La historia detrás del butter chicken indio con naan

El butter chicken —murgh makhani— es probablemente el plato de curry más conocido fuera de India y tiene una historia de origen documentada y relativamente reciente. Fue creado por accidente en la década de 1950 en el restaurante Moti Mahal de Delhi por Kundan Lal Gujral y su chef Kundan Lal Jaggi. Cuenta la leyenda que había pollo tandoori sobrante del día anterior y que Jaggi, para no desperdiciarlo, lo añadió a una salsa improvisada de tomates, mantequilla y crema que había preparado para suavizar el plato. El resultado fue tan extraordinario que se convirtió inmediatamente en la receta más popular del restaurante y en el plato que eventualmente conquistaría el mundo. La cremosidad de la mantequilla y la crema, el dulzor del tomate y el aroma cálido de las especias —garam masala, cilantro, comino— crean un equilibrio de sabores que se adapta perfectamente al paladar occidental.
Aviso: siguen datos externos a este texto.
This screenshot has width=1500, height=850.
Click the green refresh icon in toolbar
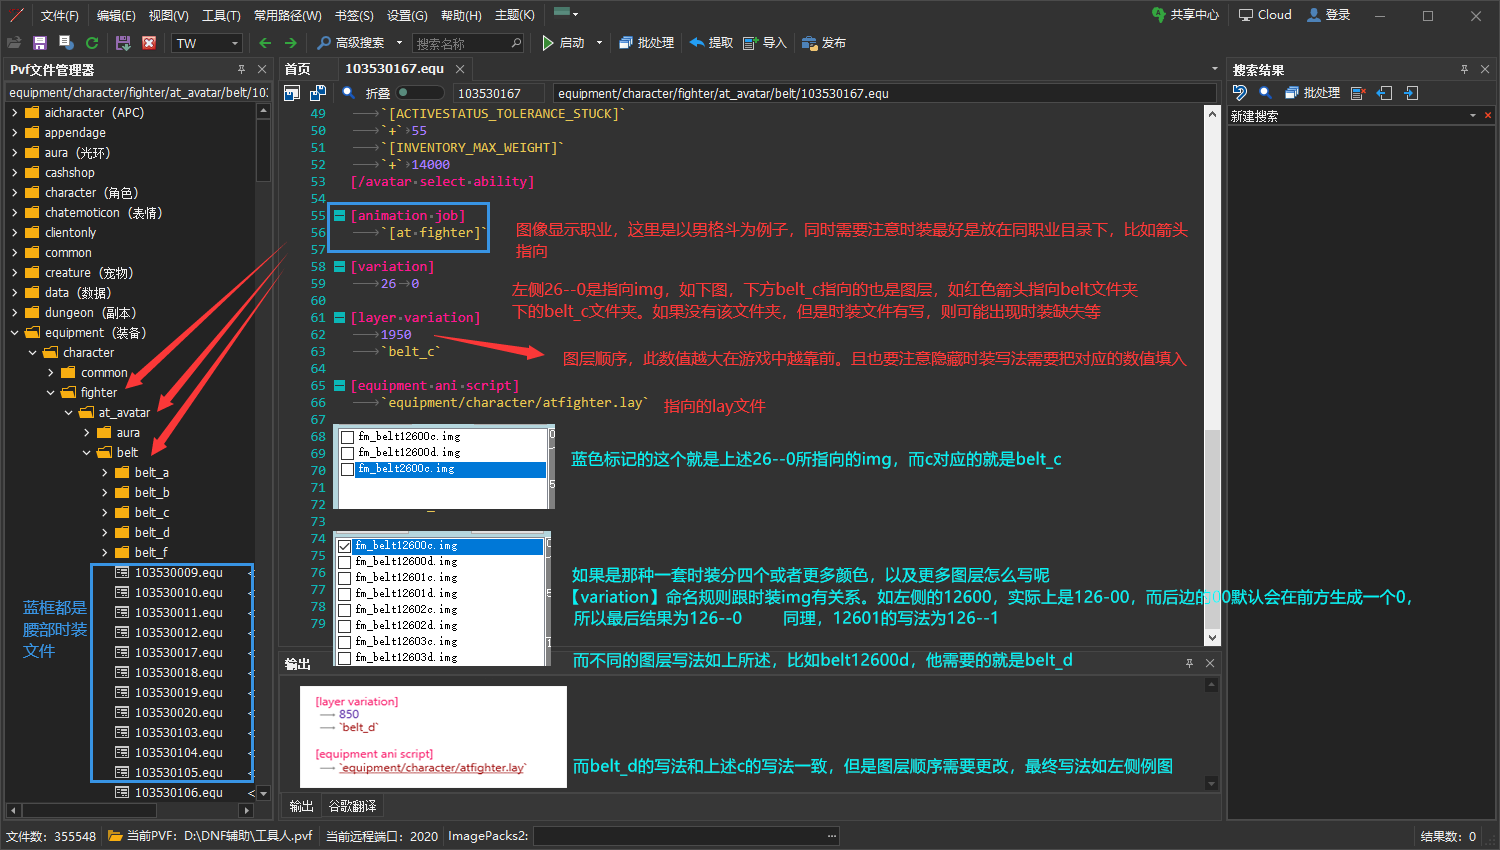92,43
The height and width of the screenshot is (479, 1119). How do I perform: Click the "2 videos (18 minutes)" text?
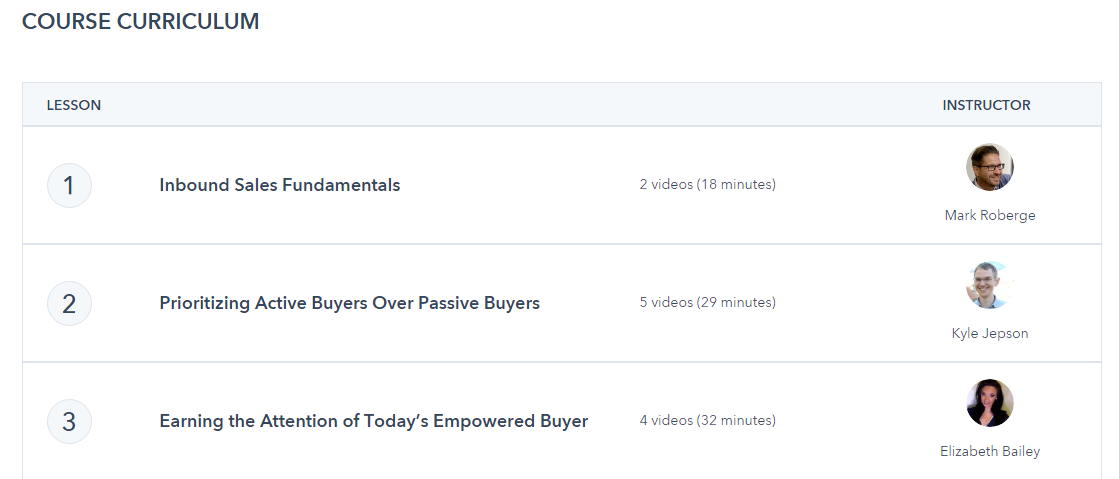point(707,185)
El naan —ese pan plano con levadura cocido en el horno tandoor de paredes de barro— tiene raíces en la cocina de Asia Central y llegó a India con las conquistas mogolas del siglo XVI. En el Imperio Mogol, el naan era el pan de la corte: esponjoso, ligeramente carbonizado por las paredes del tandoor, untado con ghee o ajo y mantequilla. La combinación de butter chicken y naan es, en cierto sentido, un maridaje entre dos herencias culinarias distintas —la cocina de las tabernas de Delhi y la tradición mogola— unidas por la capacidad del pan de absorber esa salsa cremosa de tomate y especias sin perder su textura característica.